Sí, en efecto, es Litina. Desde la Luna el sol del planeta
puede verse algo más de doce días al mes. Se halla a
cincuenta años luz, pero ahora lo vemos como si la
distancia fuera de unos cuatrocientos mil kilómetros;
es decir, casi la misma distancia de la Luna a la Tierra.
Es realmente extraordinaria la claridad de visión que
se logra con un paraboloide de sodio de ciento ochenta
metros cuando no hay atmósfera que se interponga.
Claro que si tuviésemos una atmósfera normal no
podríamos utilizar el revestimiento de sodio.
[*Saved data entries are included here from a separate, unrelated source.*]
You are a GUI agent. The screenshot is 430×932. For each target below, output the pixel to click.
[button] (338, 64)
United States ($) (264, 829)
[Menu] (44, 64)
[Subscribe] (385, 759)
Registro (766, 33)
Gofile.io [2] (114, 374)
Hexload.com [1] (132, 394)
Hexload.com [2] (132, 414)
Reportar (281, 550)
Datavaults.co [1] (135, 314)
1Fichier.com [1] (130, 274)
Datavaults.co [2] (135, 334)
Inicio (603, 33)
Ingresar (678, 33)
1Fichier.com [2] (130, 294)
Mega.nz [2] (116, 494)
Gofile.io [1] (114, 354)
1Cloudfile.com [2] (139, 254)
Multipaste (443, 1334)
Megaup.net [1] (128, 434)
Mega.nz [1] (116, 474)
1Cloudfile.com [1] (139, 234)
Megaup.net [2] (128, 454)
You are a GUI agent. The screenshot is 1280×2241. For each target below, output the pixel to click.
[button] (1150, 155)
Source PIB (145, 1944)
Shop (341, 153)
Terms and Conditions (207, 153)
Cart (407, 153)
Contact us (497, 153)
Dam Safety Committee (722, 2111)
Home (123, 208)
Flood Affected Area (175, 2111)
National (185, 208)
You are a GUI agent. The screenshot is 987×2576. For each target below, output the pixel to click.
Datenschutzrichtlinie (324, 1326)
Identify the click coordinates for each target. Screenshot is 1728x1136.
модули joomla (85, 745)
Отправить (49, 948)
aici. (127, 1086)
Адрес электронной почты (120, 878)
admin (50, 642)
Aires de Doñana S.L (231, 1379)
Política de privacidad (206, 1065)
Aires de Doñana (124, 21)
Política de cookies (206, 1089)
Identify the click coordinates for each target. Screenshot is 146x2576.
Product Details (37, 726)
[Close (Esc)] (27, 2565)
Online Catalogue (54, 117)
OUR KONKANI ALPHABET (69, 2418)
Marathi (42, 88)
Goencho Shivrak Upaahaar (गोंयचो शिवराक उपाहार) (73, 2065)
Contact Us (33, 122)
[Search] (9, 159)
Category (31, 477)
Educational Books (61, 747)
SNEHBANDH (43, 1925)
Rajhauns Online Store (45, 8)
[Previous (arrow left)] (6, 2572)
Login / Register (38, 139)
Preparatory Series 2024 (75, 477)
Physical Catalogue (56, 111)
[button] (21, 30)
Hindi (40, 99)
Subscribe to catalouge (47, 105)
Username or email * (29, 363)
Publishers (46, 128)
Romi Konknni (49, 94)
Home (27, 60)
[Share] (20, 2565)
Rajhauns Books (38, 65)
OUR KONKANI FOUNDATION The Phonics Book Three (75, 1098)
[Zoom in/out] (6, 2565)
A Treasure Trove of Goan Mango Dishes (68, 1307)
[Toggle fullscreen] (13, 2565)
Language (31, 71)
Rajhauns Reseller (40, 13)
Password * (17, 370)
Este
material apenas resiste la gravedad lunar.
- Asombroso ‐ murmuró Liu.
- Esto no es más que el principio, doctora Meid. No
sólo hemos medido el espacio, sino también el tiempo.
Las imágenes que estamos contemplando
corresponden al planeta Litina hoy... ahora mismo,
para ser exactos; no a Litina hace cincuenta años.
- Enhorabuena ‐ dijo Michelis, con voz apagada ‐. Por
supuesto que su escolio constituye el logro principal;
pero, además, ha levantado usted la instalación en un
tiempo récord.
- Comparto su parecer ‐ dijo el conde, mirándolo con
complacencia.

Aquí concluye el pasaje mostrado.